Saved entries
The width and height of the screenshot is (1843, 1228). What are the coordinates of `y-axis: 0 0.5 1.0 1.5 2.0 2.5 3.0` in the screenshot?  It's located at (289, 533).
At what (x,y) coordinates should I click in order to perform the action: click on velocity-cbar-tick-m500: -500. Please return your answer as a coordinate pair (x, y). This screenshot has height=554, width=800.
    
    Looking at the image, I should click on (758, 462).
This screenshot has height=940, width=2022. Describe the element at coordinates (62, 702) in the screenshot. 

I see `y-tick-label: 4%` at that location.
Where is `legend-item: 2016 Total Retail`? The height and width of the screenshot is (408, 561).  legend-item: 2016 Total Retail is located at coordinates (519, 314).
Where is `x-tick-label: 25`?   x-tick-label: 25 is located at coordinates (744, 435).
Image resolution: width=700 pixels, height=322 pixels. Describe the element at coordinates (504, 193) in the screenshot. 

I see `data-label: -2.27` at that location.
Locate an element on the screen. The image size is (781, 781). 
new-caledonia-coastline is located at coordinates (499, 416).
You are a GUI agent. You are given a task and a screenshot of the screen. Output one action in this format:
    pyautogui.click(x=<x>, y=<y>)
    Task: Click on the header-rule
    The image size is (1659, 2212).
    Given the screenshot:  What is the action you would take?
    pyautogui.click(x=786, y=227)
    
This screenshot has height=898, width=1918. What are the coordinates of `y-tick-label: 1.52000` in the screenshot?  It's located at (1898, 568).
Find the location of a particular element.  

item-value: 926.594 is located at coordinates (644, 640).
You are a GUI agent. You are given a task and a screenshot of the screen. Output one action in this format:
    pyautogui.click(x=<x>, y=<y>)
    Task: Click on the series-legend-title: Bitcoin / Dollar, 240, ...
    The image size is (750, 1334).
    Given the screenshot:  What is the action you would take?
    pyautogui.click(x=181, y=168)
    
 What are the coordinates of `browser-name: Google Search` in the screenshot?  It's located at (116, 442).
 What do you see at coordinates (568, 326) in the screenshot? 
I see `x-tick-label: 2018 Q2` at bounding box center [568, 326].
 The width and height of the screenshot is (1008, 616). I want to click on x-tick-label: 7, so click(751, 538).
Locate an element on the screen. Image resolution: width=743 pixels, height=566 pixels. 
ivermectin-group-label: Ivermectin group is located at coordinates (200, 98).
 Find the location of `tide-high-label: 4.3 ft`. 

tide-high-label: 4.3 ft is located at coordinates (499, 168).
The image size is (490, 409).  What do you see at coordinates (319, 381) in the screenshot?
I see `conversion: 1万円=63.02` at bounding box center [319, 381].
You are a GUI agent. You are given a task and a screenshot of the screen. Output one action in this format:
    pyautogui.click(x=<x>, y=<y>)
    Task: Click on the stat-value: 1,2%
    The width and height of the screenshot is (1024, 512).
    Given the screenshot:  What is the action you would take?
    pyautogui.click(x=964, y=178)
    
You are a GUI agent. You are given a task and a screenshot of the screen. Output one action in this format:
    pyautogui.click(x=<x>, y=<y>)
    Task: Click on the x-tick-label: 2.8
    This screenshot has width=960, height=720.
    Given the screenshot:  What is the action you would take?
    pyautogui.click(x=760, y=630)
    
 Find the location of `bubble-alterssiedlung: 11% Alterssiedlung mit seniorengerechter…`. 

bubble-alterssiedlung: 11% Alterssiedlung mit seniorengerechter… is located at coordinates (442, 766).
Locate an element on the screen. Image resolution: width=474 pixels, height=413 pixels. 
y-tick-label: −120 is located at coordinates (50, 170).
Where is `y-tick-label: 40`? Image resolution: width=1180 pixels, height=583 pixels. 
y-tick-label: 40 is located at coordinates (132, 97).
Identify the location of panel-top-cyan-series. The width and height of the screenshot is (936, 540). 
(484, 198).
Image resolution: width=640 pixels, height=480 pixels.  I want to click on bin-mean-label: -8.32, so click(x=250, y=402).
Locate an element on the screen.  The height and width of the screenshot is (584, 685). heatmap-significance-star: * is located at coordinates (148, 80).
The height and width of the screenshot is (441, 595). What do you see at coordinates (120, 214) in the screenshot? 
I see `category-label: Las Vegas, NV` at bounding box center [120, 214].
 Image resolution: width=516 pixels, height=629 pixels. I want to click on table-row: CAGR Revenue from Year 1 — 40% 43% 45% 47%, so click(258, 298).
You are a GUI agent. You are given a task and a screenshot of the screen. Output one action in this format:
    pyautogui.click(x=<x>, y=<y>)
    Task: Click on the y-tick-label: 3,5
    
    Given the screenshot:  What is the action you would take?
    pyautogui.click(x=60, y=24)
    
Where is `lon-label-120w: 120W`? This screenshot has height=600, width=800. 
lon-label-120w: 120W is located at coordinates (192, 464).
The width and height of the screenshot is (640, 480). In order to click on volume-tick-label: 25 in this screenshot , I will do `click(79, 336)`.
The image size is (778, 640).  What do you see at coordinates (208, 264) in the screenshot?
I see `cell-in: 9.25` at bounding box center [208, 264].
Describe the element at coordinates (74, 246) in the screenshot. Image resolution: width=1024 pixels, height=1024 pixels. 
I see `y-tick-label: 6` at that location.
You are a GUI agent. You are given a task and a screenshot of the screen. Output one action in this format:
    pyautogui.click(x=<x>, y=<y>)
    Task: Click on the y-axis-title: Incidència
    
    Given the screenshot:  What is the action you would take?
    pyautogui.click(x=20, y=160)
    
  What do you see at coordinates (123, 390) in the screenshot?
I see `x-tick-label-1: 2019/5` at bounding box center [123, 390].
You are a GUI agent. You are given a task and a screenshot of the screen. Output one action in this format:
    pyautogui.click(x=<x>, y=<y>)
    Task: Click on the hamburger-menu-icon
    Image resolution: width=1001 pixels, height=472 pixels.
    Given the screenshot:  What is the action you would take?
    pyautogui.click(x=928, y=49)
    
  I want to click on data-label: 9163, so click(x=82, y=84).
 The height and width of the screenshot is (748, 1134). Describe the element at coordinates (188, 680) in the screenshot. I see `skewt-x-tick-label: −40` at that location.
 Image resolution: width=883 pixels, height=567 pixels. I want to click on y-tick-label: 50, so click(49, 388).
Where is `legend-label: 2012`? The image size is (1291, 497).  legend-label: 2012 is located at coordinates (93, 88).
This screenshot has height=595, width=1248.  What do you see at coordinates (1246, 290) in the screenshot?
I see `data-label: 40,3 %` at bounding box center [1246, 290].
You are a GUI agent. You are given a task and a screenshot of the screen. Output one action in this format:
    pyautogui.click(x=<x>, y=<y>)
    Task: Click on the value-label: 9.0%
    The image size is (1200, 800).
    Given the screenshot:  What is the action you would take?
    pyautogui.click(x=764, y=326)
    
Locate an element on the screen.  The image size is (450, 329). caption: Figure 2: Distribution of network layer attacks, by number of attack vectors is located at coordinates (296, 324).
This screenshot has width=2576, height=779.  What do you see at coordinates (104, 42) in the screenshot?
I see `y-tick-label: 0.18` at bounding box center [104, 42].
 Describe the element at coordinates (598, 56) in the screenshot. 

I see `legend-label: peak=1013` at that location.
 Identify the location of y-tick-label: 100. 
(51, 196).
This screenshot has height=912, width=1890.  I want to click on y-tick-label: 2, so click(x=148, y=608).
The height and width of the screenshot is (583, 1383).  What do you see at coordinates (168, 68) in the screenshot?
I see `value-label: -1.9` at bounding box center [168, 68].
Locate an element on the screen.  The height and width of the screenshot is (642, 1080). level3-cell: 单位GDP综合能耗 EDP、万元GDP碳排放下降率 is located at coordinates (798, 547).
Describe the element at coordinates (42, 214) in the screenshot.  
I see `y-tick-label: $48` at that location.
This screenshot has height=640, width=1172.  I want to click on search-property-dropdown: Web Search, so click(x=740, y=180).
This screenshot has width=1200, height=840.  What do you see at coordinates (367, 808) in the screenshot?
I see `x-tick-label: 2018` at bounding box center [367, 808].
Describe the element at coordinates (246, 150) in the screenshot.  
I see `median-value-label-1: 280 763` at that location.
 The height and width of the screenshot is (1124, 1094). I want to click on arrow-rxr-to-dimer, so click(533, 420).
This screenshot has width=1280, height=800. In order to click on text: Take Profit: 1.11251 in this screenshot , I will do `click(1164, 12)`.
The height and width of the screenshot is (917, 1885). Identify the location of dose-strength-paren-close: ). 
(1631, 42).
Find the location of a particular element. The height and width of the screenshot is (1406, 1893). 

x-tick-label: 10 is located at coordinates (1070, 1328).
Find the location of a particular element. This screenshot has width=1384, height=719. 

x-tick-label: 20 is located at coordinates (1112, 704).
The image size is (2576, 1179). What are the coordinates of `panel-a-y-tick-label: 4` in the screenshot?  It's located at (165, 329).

**Work task**: Rewrite the records as a numbered list, skipping blank lines. Start at the line that contains "has height=600, width=800." and stop after the line that contains "pyautogui.click(x=928, y=49)".

**Solution to this exercise**:
1. Where is `lon-label-120w: 120W`? This screenshot has height=600, width=800. 
2. lon-label-120w: 120W is located at coordinates (192, 464).
3. The width and height of the screenshot is (640, 480). In order to click on volume-tick-label: 25 in this screenshot , I will do `click(79, 336)`.
4. The image size is (778, 640).  What do you see at coordinates (208, 264) in the screenshot?
5. I see `cell-in: 9.25` at bounding box center [208, 264].
6. Describe the element at coordinates (74, 246) in the screenshot. Image resolution: width=1024 pixels, height=1024 pixels. 
7. I see `y-tick-label: 6` at that location.
8. You are a GUI agent. You are given a task and a screenshot of the screen. Output one action in this format:
9.     pyautogui.click(x=<x>, y=<y>)
10.     Task: Click on the y-axis-title: Incidència
11.     Given the screenshot:  What is the action you would take?
12.     pyautogui.click(x=20, y=160)
13.   What do you see at coordinates (123, 390) in the screenshot?
14. I see `x-tick-label-1: 2019/5` at bounding box center [123, 390].
15. You are a GUI agent. You are given a task and a screenshot of the screen. Output one action in this format:
16.     pyautogui.click(x=<x>, y=<y>)
17.     Task: Click on the hamburger-menu-icon
18.     Image resolution: width=1001 pixels, height=472 pixels.
19.     Given the screenshot:  What is the action you would take?
20.     pyautogui.click(x=928, y=49)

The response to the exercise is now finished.